----- PROVIDED RECORDS -----

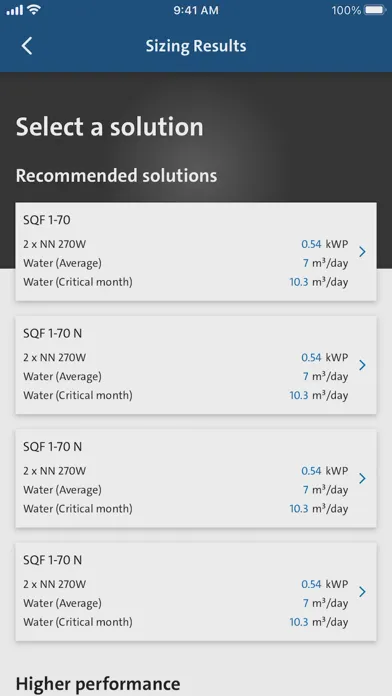
Task: Tap the 'Recommended solutions' section heading
Action: 116,176
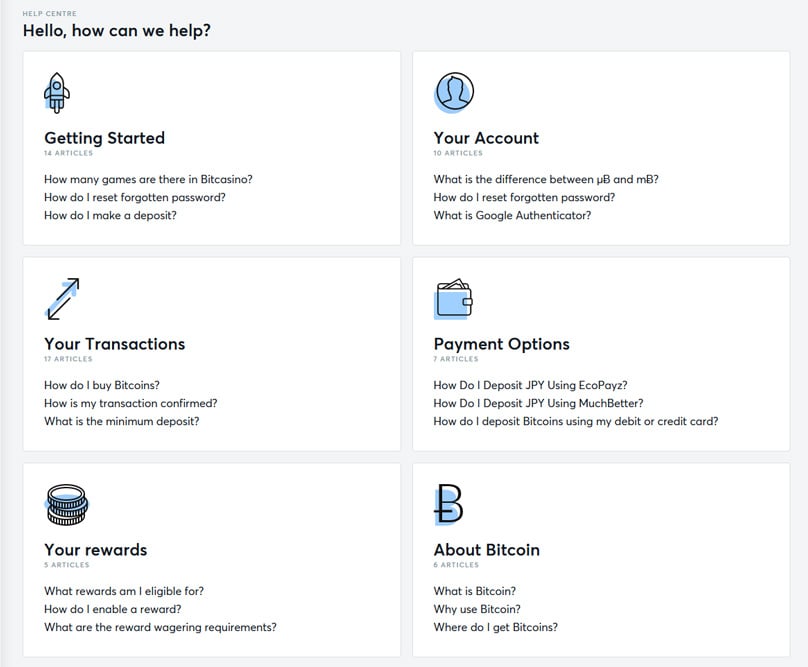Open the Getting Started category heading
The width and height of the screenshot is (808, 667).
tap(104, 138)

-----

## WHAT YOU WILL DO
Please output every line of the items above word for word, omitting the pictures.

## THE SOLUTION
Task: Tap the 'Recommended solutions' section heading
Action: 116,176
Open the Getting Started category heading
The width and height of the screenshot is (808, 667).
tap(104, 138)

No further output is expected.